Saímos da sala com tudo isso no corpo. Descemos até a garagem do edifício por onde circularia por quase cinco meses. Antes de chegar à rua principal, uma espiadela naquela lanchonete vagabunda  logo mali na esquina onde um sanduíche foi comido algumas vezes. Nenhuma saudade.
Estávamos então naquele carro branco e nele 'passeamos' pela orla de Copacabana onde ficava a tal clínica. Se consigo acompanhar a mim mesmo, utilizo a expressão 'tal´' motivado por um desconforto ainda presente. Fomos e voltamos diversas vezes em direção ao Leme e retornávamos na direção Ipanema. Aquela praia estava sem graça, sem boça. O telefone tocou e a amiga de vida toda da minha irmã telefonava para lhe dar apoio. Confesso que também não curto essa expressão ' amiga de vida toda. Assim como um 'beijo no coração, o níver do fulano...Porém esse capricho é meu e todo meu. 
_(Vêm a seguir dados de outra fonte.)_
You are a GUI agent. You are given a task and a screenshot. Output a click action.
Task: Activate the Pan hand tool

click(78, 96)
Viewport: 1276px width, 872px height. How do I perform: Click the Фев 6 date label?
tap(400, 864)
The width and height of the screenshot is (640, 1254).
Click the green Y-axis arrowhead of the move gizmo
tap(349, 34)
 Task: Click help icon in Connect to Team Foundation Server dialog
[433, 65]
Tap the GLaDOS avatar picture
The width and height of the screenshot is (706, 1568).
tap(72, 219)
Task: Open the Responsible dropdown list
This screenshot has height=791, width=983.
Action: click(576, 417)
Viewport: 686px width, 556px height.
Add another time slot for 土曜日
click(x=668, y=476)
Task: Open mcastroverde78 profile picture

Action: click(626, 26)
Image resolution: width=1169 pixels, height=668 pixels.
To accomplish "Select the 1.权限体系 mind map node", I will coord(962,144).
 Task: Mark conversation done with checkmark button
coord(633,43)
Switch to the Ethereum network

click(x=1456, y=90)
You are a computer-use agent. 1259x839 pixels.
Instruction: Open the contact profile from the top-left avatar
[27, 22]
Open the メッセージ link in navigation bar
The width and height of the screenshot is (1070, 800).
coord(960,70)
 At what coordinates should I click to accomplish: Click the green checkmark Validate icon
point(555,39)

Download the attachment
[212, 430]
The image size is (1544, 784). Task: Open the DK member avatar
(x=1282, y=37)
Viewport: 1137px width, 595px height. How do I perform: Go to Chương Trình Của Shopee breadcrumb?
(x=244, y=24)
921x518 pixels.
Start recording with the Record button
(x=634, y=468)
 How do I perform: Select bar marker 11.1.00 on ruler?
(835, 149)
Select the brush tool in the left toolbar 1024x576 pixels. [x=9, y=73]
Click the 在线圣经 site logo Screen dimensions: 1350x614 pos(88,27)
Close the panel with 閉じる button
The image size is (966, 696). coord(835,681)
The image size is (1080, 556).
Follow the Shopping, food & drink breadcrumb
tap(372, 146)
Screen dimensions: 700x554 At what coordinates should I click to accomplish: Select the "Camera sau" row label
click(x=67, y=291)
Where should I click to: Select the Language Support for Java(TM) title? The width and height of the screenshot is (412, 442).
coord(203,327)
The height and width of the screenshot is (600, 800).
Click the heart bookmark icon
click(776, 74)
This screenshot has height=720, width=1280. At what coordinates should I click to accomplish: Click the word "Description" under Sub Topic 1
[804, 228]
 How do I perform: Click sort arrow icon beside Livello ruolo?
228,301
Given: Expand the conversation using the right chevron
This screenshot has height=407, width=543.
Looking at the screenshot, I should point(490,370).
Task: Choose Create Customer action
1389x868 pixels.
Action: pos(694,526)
Bem, o telefonema funcionou. Foi um reconforto. Decidimos parar numa loja de departamentos a fim de comprar um daqueles aparelhos que ajudam a melhorar a respiração. Nebulizador. Sim, é esse o nome. Simplesmente, pensei: Ela sempre foi muito alérgica. Como vai suportar a esse massacre químico no seu corpo? E os enjoos? Tão propagados e perversos. Conseguimos o aparelho e um medicamento- através da indicação de uma prezada e competente amiga, visto que para o 'Sir. Oncologista não faria diferença- que lhe trouxe um conforto extraordinário. Não sentiu nenhum enjoo ou náusea. E aquele filho da puta dizendo que ' Tanto faz...' Faça o mesmo com a sua filha, seu escroto! É isso. Tem que ser com a filha! Até porque é meio caretão, cara de CDF, pau pequeno. Risos de histeria. Preconceito?
 Desculpem-me. A sensação ao se descrever  essa guerra confirma o conceito freudiano da não temporalidade do inconsciente. Foi ontem. Foi agora.
Foram seis meses. Sem nenhuma esperança. Situação irreversível. Não lhe foi dito nada. 
Certo dia, ergueu um pouco o corpo da cama abruptamente e me perguntou: ' Filho. Quanto tempo?'
Nada respondi. Numa noite chuvosa, na verdade uma tromba d'água, típica do verão, o noticiário mencionava a morte do irmão de uma amiga de longa data. A causa dessa morte: um câncer de pâncreas. O mesmo órgão onde a metástase surgiu. Fatal.
Numa linda manhã de verão, nuvens de férias, fim de Janeiro, a guerra foi vencida. Pela doença. 
O nono é andar é aquele pesadelo que nunca te esquece.